November 21, 2007, 10:14 AM —  IDG News Service — 

The Software Freedom Law Center, an organization focused on protecting open-source
and free software, has filed copyright lawsuits against two U.S. companies,
alleging that they are redistributing software in violation of the GNU GPL (General
Public License).

The SFLC filed lawsuits Monday on behalf of the developers of BusyBox against
High-Gain Antennas of Parker, Colorado, and Xterasys of City of Industry, California.
The lawsuits, filed in U.S. District Court for the Southern District of New
York, allege that the companies are distributing BusyBox illegally, without
meeting the GPL requirement of providing access to the source code of their
implementation.

BusyBox, available since November 1999, is a lightweight set of standard Unix
utilities commonly used in embedded systems licensed under GPL version 2. The
two companies are distributing "BusyBox, or a modified version of BusyBox
that is substantially similar to BusyBox," the lawsuits allege. The lawsuits
ask the court to give the BusyBox developers the profits from that software,
plus other damages.

But Richard Bruckner, CEO of High-Gain Antennas, said the SFLC is mistaken
about the GPL violation. The company, which makes wireless broadband antennas
and related products, uses firmware from a company called Edimax, not BusyBox,
and makes the source code available, at the request of customers, he said.

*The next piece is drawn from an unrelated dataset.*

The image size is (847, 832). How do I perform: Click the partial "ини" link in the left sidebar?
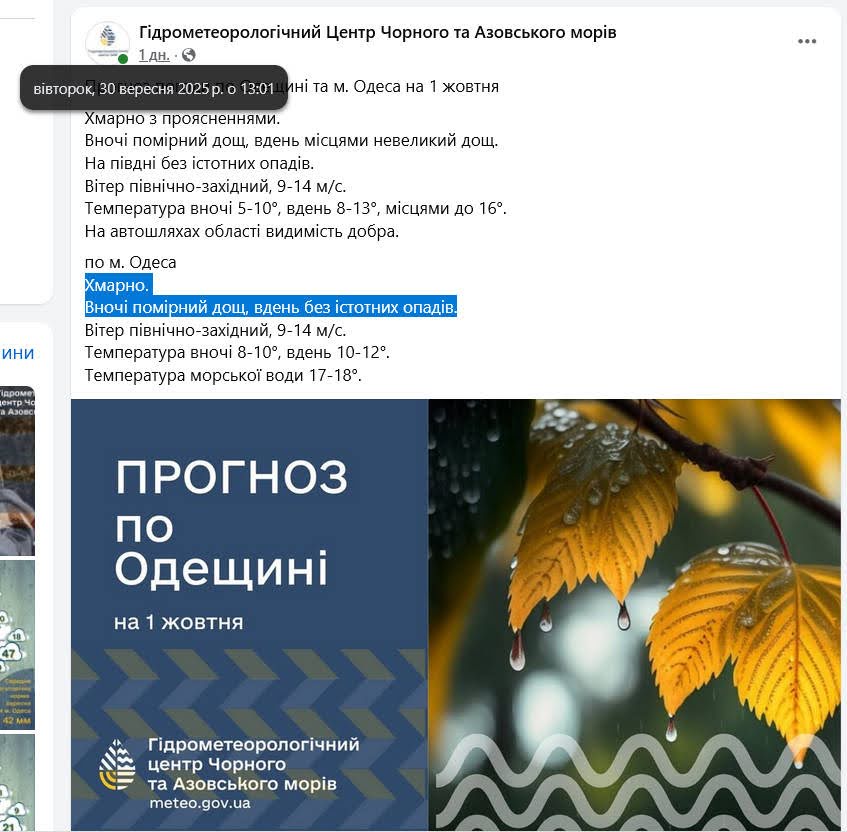point(17,353)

Bruckner said he tried to explain the situation in a conference call with SFLC
officials but was hung up on. During that first conversation SFLC was "already
asking for money," he said. "What they need to do is get their act
together and read the source code."

If the SFLC doesn't end its threats, High-Gain Antennas may file a countersuit,
Bruckner added.

But Dan Ravicher, SFLC's legal director, said the organization has tried to
work with both companies and has not gotten adequate responses. The two sides
may still be able to settle the lawsuits out of court, he said.

"There is a hope, but since neither defendant wanted to resolve the matter
privately previously, we'll have to see if they want to do so now," he
said. "In the end, we can hope to settle all we want, but if the defendants
don't want to do so, we can't force them to. All we can do is ask the court
to force the defendants to comply with the law."

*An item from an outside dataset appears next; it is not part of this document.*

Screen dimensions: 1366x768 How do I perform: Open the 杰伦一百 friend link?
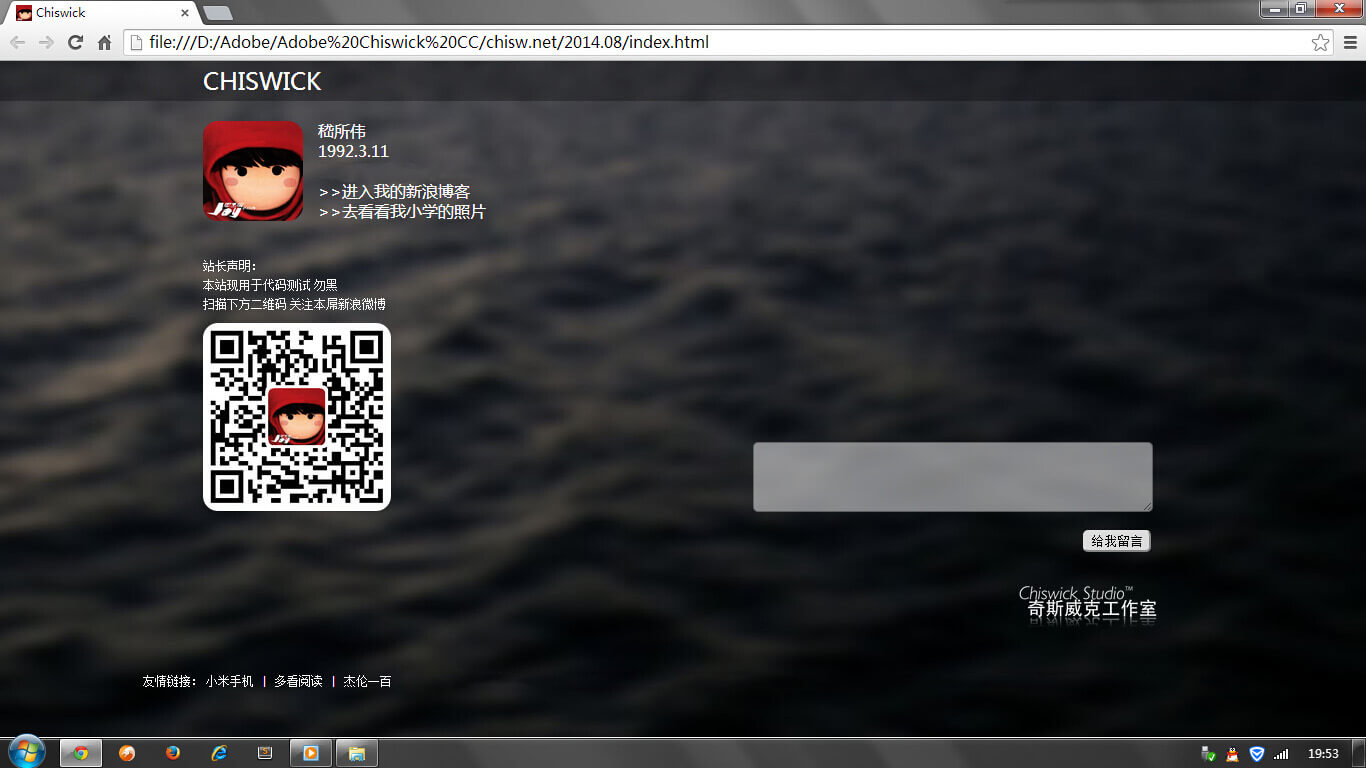pos(367,682)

Ravicher also said he's confident in the lawsuits. "The evidence we collected
during our investigation was sufficient for us to form a basis for our belief
that they are distributing BusyBox and are not doing so in compliance with the
GPL," he said.

If either case filed is heard before a judge, it would be the first time that
a GPL infringement lawsuit has gone to trial in the U.S.

Officials from Xterasys weren't available to comment on the lawsuit against
their company.

These are the second and third lawsuits the SFLC has filed on behalf of BusyBox
developers Erik Andersen and Rob Landley. The first lawsuit, against Monsoon
Multimedia, was settled out of court Oct. 30, with Monsoon agreeing to fix the
violation and pay Andersen and Landley an undisclosed sum.

"We let companies do what they like with BusyBox on their hardware, and
what we asked in return was that they let us reproduce what they've done with
BusyBox on our hardware," Landley said in a statement. "That's the
deal embodied in the GPL."

The SFLC assists nonprofit open-source and free software projects. Its chairman
is Eben Moglen, long-time general counsel to the Free Software Foundation.